Death in St. Petersburg (Lady Emily)
by Tasha Alexander
Review by Steven Kuehn
Minotaur Books Hardcover / eBook ISBN/ITEM#: 9781250058287
Date: 03 October 2017
I imagine everyone who has ever been in a theater or dance production, or has been stricken with glossophobia, is familiar with the expression to "die" on stage. But what happens when the star of the show is found dead, her crimson blood spattered across the snow outside of the theater?
Thus opens Death in St. Petersburg, the twelfth book in the Tasha Alexander’s Lady Emily Mystery series. Lady Emily is accompanying her husband Colin Hargreaves, agent for the British Crown, on assignment in St. Petersburg, the capital of Tsarist Russia. In the company of her dear friend Cécile du Lac, Emily enjoys the entertainment and social venues of wintry St. Petersburg, while Colin is engaged with his duties.

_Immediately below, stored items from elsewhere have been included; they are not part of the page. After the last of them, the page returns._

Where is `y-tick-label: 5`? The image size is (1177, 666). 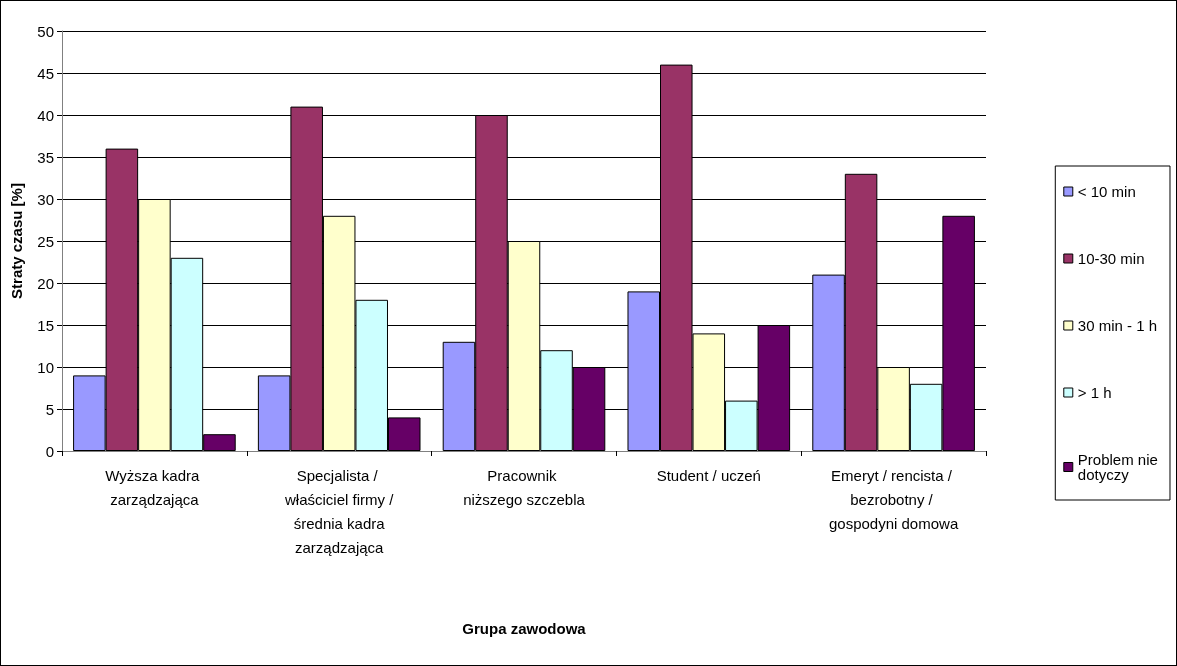
y-tick-label: 5 is located at coordinates (50, 409).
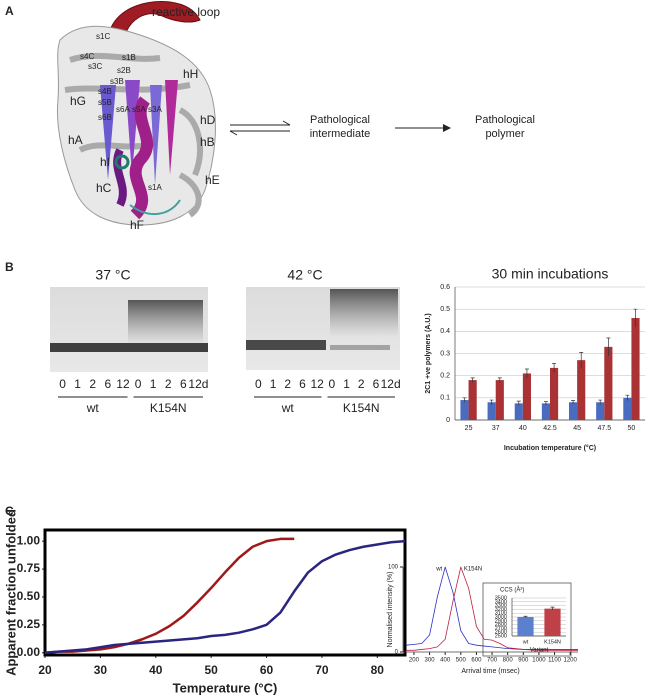 The width and height of the screenshot is (652, 697). I want to click on plot-frame, so click(225, 592).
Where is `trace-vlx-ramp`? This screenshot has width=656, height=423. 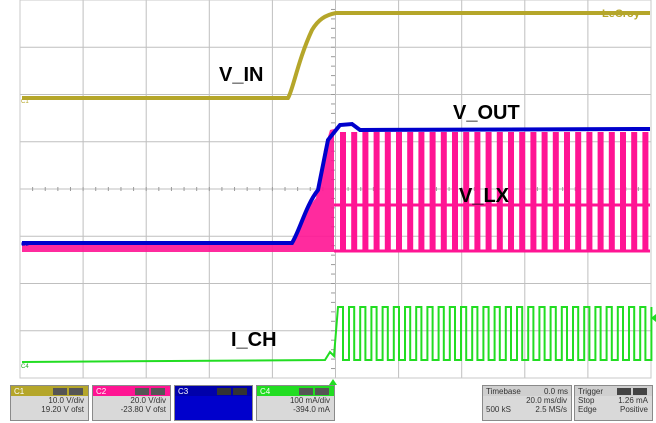 trace-vlx-ramp is located at coordinates (178, 190).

Upon leaving the Mariinsky Theatre after the final curtain of Swan Lake, Lady Emily finds the body of the star ballerina Nemetseva. With Colin involved in his own political intrigues, Emily is drawn into the murder investigation by Nemetseva’s lover, Prince Vasilii. Shortly thereafter, an agent of Colin’s is killed during a ball at the Yusupov Palace. But are the two deaths connected?
The murder of Nemetseva is the talk of St. Petersburg and the citizens soon report sightings of a ghostly ballerina with a crimson scarf, who appears and vanishes at various locations around the city. Lady Emily's investigations uncover a number of possible suspects, in particular, Katenka, ballerina and childhood friend of Nemetseva, who benefits directly from Nemetseva's death when she is elevated to the starring role.

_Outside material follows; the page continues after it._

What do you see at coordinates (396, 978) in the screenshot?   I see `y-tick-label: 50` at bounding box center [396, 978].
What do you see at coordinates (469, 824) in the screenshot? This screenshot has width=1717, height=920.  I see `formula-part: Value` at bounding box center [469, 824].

The supporting cast of characters both new and old, each with their own agenda, add color and dimension to a well-rounded mystery. The reappearance of Sebastian Capet, thief and rogue (from Dangerous to Know, the fifth book in the Lady Emily Mystery series), was nice twist, although it certainly aggravated Colin.
When considered in historical context, the mystery touches significantly on the major, turbulent events that would soon engulf Europe in the early twentieth century.

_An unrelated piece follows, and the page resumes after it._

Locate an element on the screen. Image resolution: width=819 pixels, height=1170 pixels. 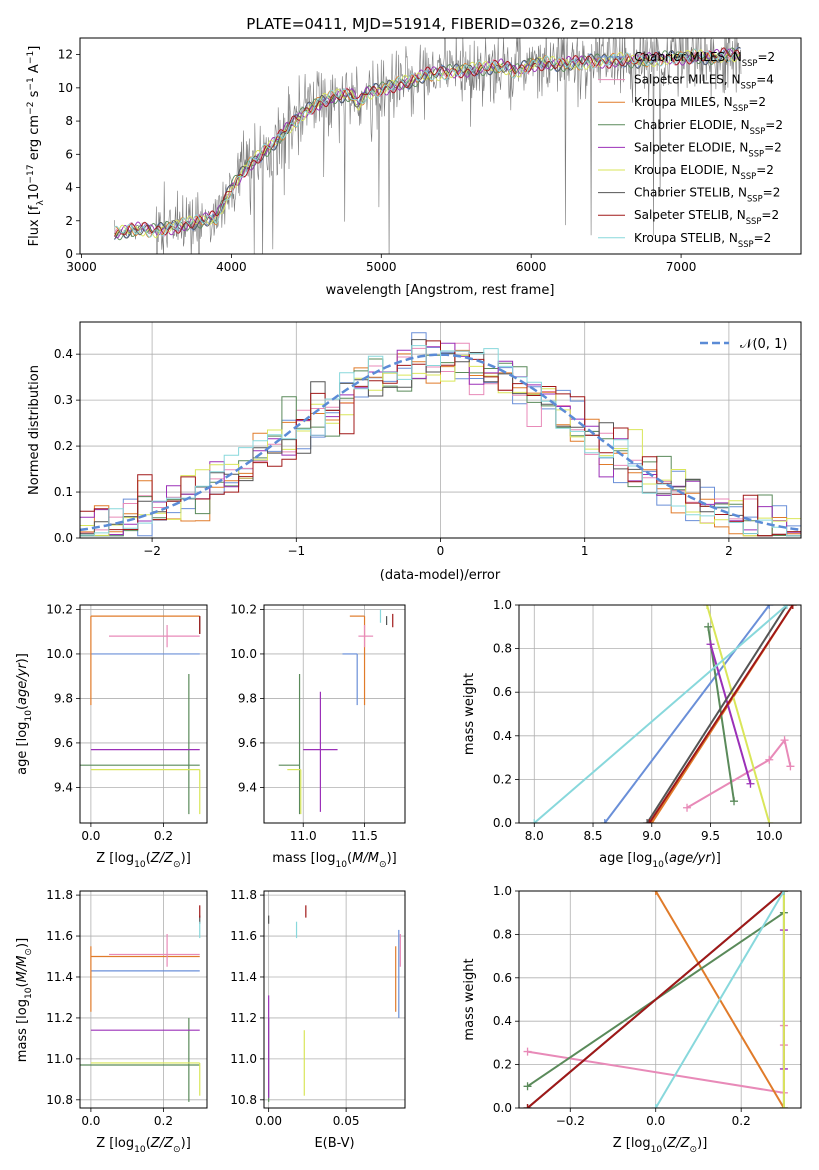
x-tick-label: −1 is located at coordinates (296, 551).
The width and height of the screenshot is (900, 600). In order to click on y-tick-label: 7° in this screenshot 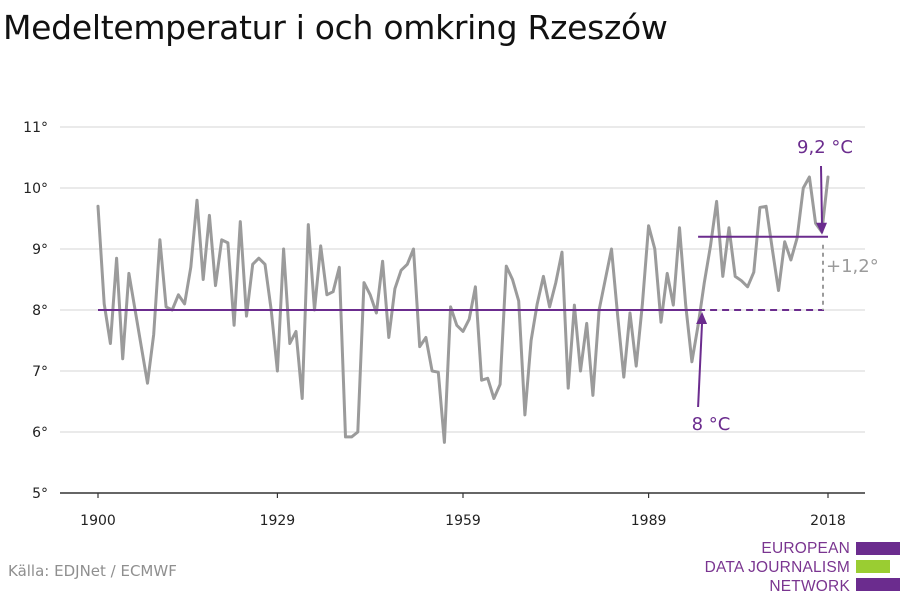, I will do `click(40, 372)`.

As she has done in previous novels, Tasha Alexander alternates chapters between those in the present day, narrated by Emily, and those set in the past, focusing on Katenka and Nemetseva's childhood, training, and early life together in the ballet. A lesser author might have difficulty pulling this off, but Ms. Alexander weaves the two narrations together seamlessly.
Death in St. Petersburg is an exceptionally well-written novel. Ms. Alexander continues to reward her readers with a strong, solid, female lead and her dedication to historical accuracy has not diminished across this series. In this book, in particular, the city of St. Petersburg takes on a character of its own, simultaneously light and dark, both vibrant and foreboding. The mystery of the murdered ballerina is well crafted, with sufficient twists and turns to challenge even the most erudite reader.